YOUR ASSIGNMENT.
Would you count how many lines of the entries below include the word "option"? Give nothing but the number.

DATA TO EXAMINE.
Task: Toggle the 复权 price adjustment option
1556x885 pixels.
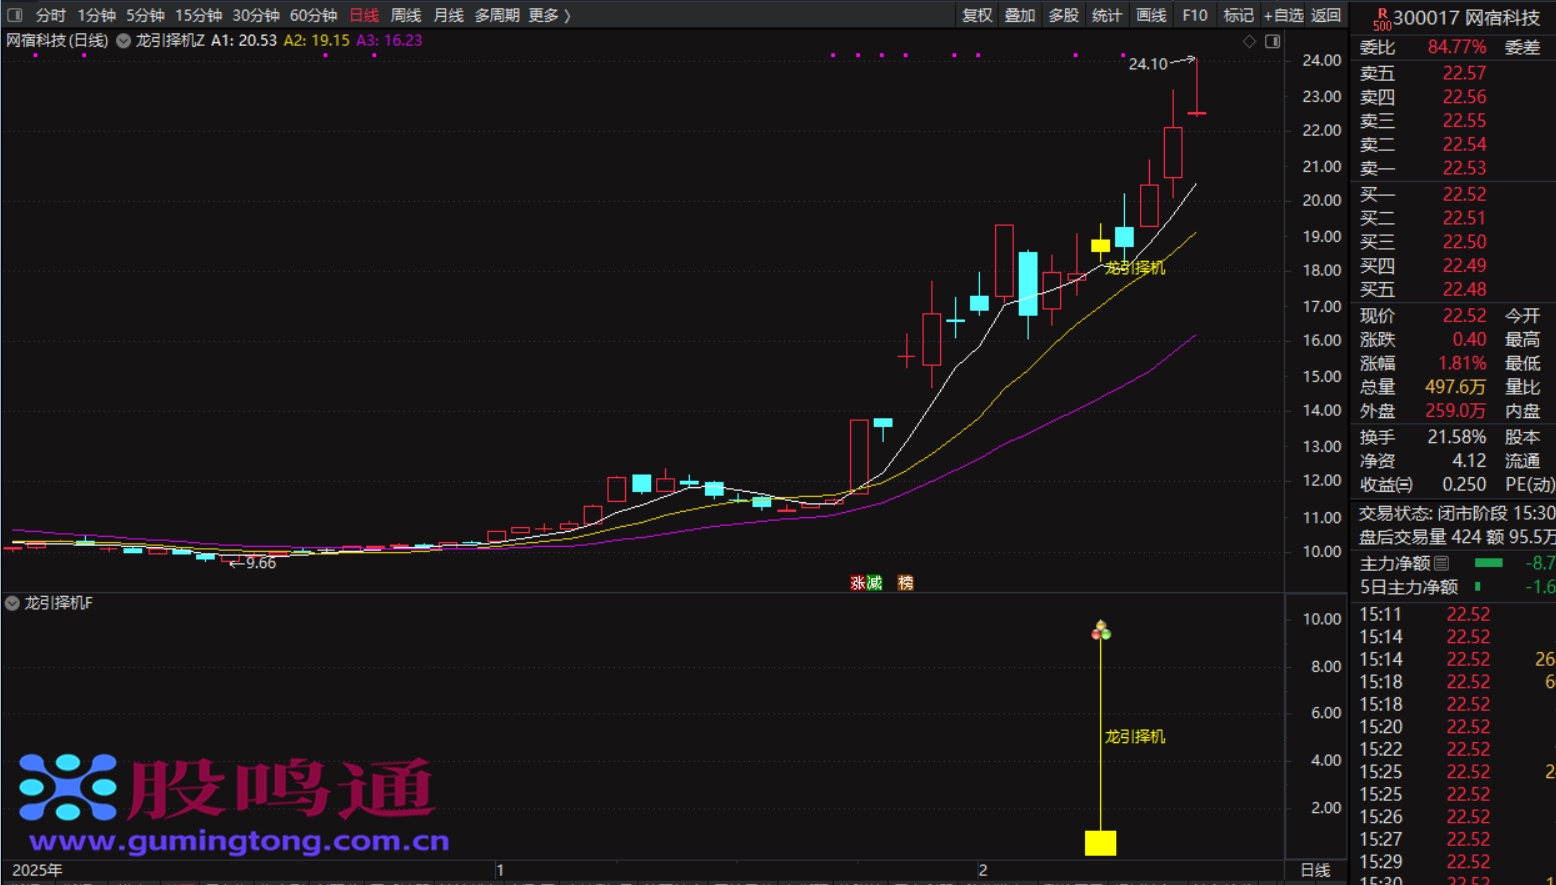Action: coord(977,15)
--
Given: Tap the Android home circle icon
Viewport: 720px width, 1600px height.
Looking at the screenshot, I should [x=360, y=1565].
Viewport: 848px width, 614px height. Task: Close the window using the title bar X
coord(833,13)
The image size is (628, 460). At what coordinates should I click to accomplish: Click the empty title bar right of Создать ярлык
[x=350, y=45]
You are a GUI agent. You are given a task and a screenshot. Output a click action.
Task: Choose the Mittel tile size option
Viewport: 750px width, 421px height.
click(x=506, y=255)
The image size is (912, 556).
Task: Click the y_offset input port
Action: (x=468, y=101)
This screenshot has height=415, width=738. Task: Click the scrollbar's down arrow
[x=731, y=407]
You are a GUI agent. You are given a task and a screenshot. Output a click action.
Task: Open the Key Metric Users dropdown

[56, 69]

RESULT OF THIS TASK.
2